In 2018, I was diagnosed with systemic lupus erythematosus while I was training to become a physician-scientist in hematology and oncology. To say I had no idea what those with lupus went through would be an understatement. Being diagnosed with a debilitating chronic illness during the peak of my medical career was both scary and isolating as there weren’t many people that surrounded me that knew about lupus. 

Therefore, I sought out an organization that could provide me with resources for lupus advocacy, education, and support. With this goal in mind, I discovered the Lupus Foundation of America (LFA). At this point, I’d estimate that I have been working with them for about 5 years.
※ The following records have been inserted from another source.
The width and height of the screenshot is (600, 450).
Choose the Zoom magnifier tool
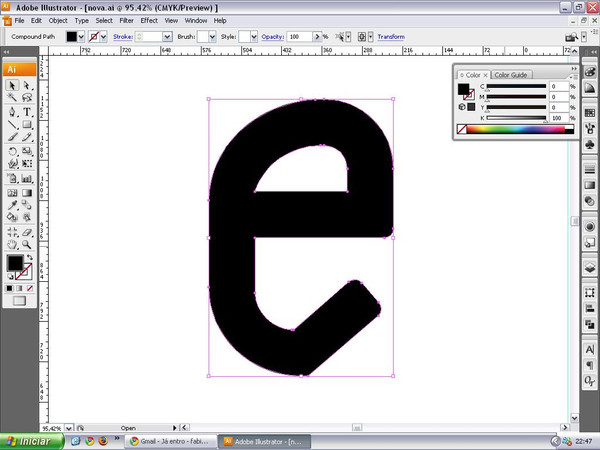pyautogui.click(x=27, y=243)
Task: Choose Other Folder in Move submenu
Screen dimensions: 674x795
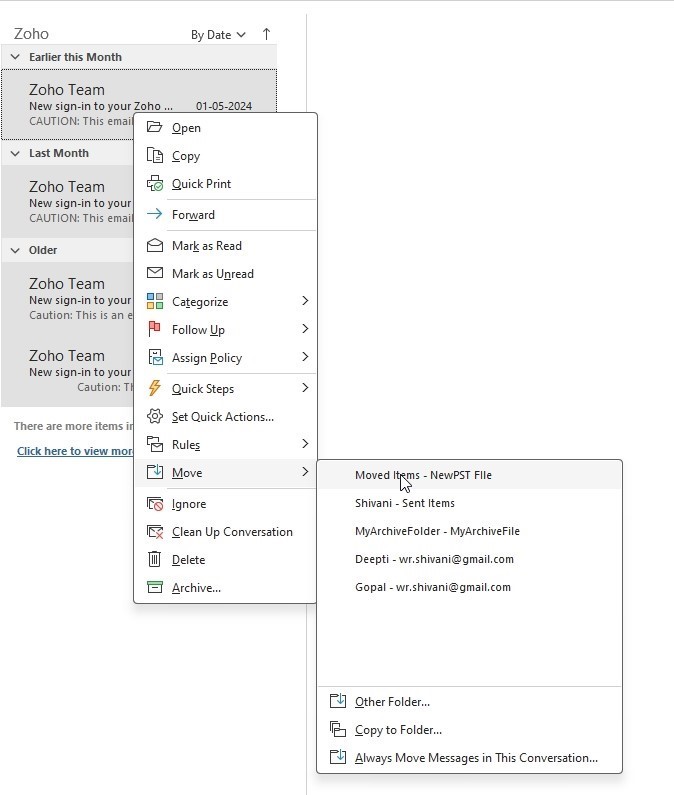Action: [392, 702]
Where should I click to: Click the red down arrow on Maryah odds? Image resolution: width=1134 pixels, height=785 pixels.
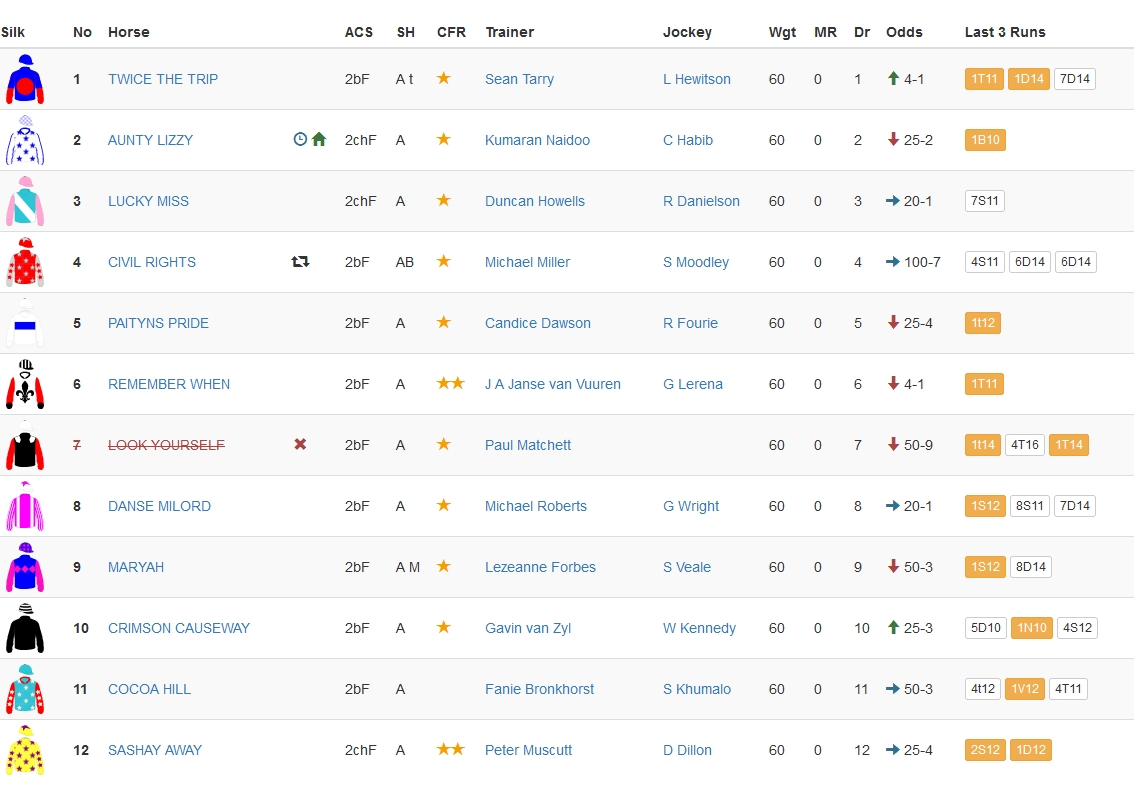893,567
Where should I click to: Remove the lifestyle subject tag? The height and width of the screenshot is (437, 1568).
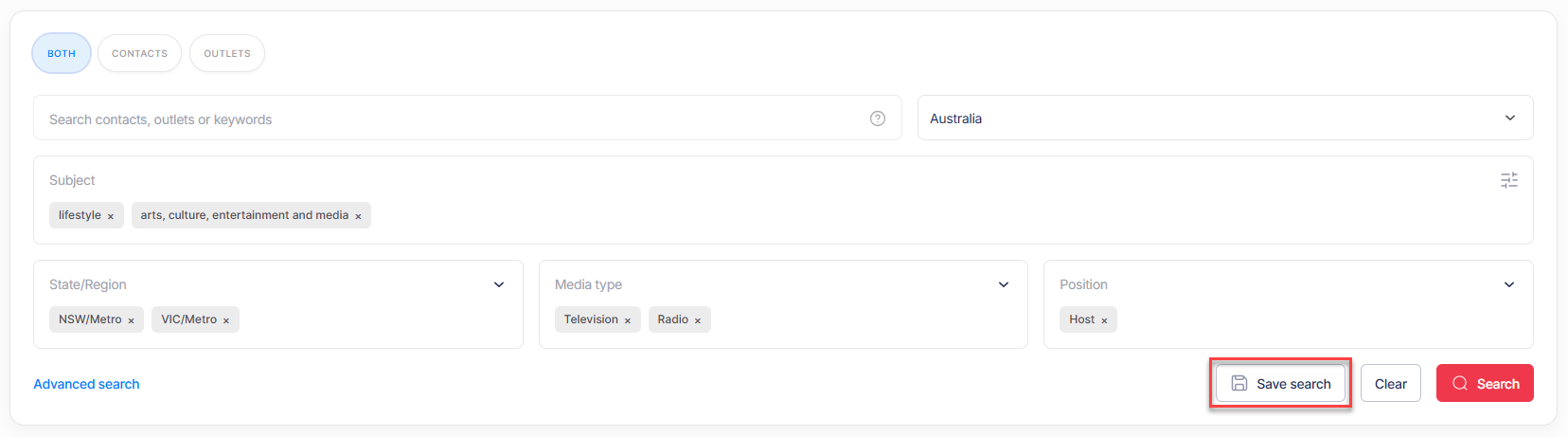(111, 216)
I thought having a medical and basic science background would make me an excellent candidate for helping the LFA strengthen the voices of those with lupus in both the medical and local communities. 
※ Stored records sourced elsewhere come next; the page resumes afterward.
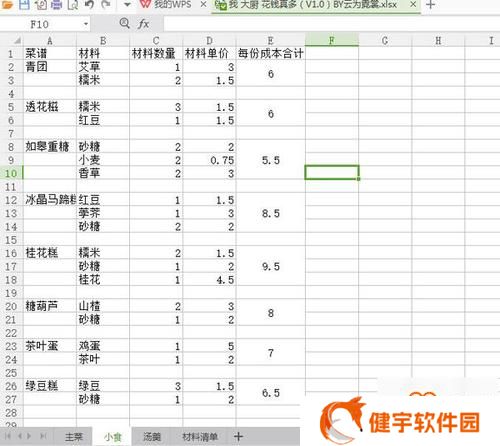Screen dimensions: 500x446
Task: Click the magnifier icon beside fx
Action: click(124, 23)
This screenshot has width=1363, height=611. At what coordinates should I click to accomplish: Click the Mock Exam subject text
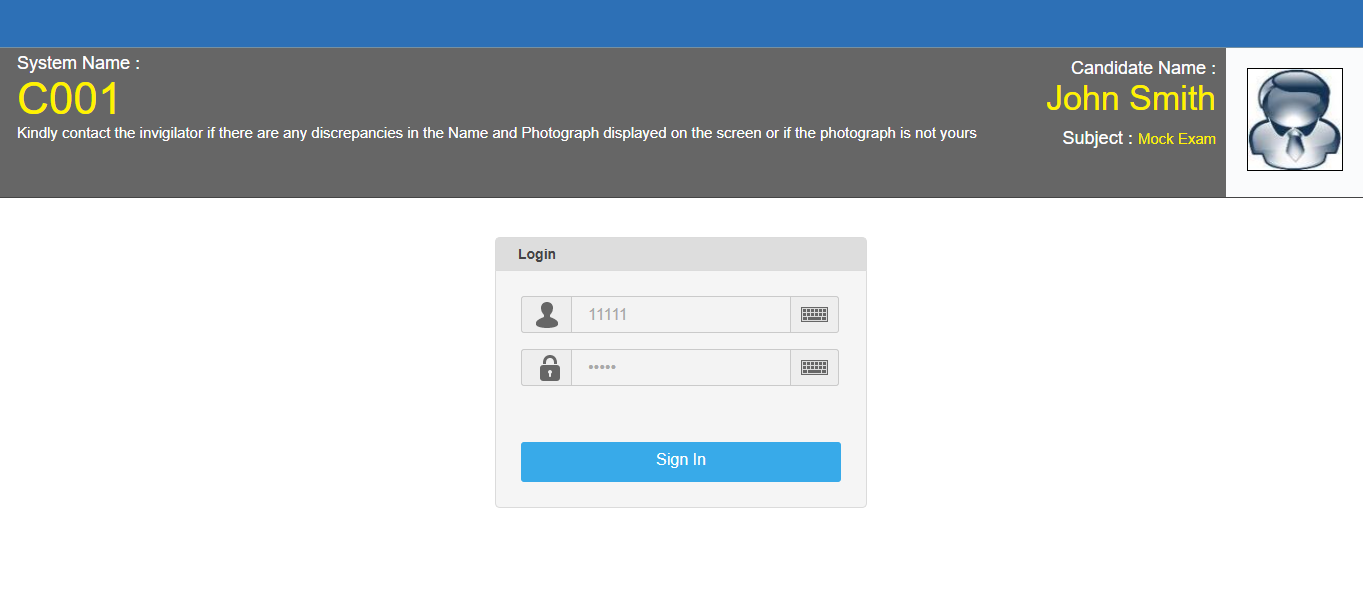1176,139
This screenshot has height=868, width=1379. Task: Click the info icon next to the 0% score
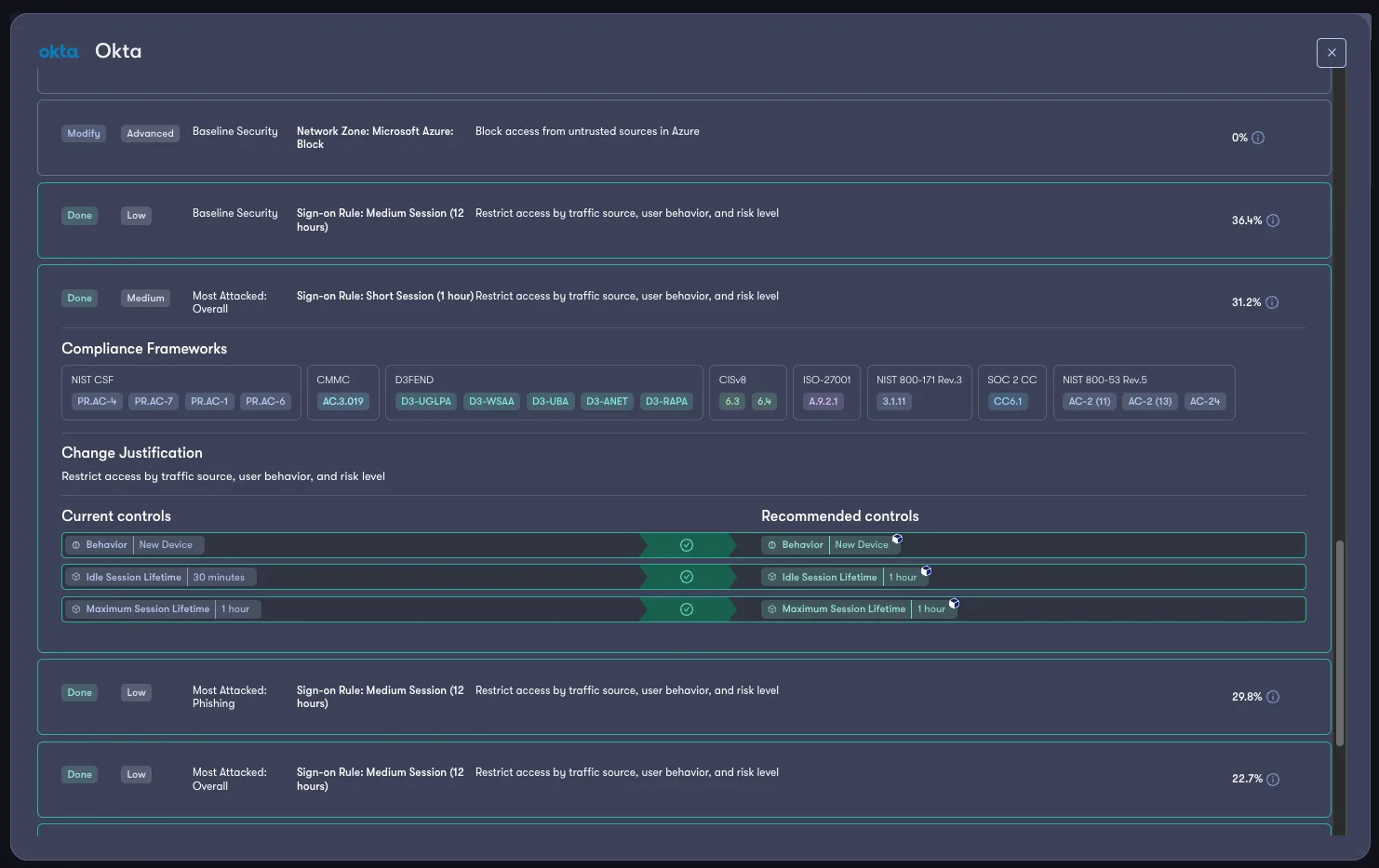click(1260, 138)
Knowing that lupus limits the amount of energy we have to expend on everyday activities, I try to fundraise every May and raise lupus awareness on social media. I try to offer valuable information to both patients and physicians. I have organized fundraisers and led a local team here in Pittsburgh for the Walk to End Lupus Now. 

I try to use my ties to the medical community to strengthen patient voices and advocate for those who feel disempowered by this horrible illness.

I cannot imagine what it's like to have lupus without knowledge of what it is and can do, so I try my best to help mitigate these feelings of loss through advocacy and education. For example, I have given educational talks to remote communities, such as the Amish, which do not have the same resources we may have locally. I have given talks at the Lupus Summit in Washington D.C. on increasing minority enrollment in clinical trials and created templates for local constituents to use when lobbying for lupus research. 

It makes me feel grateful to be part of a foundation that has helped so many with lupus.

Looking ahead, I am hoping to become a support group facilitator which will be the first time that the LFA will be officially represented in the area of Pittsburgh. I am hoping to coordinate and plan events and fundraisers in the future. My loftiest goals include starting a scholarship for young people with lupus and an emergency fund for those recently diagnosed and struggling financially. I found that the sudden loss of income and insurance for those forced onto disability or, in the worst case, terminated is one of the most stressful parts of garnering a lupus diagnosis. It is one illness that truly causes a life-changing upheaval in a person’s life almost overnight. 

If I can do something to make this transition easier for someone accepting a new life with lupus, I would do anything in my power to do so within the limitations of my capabilities.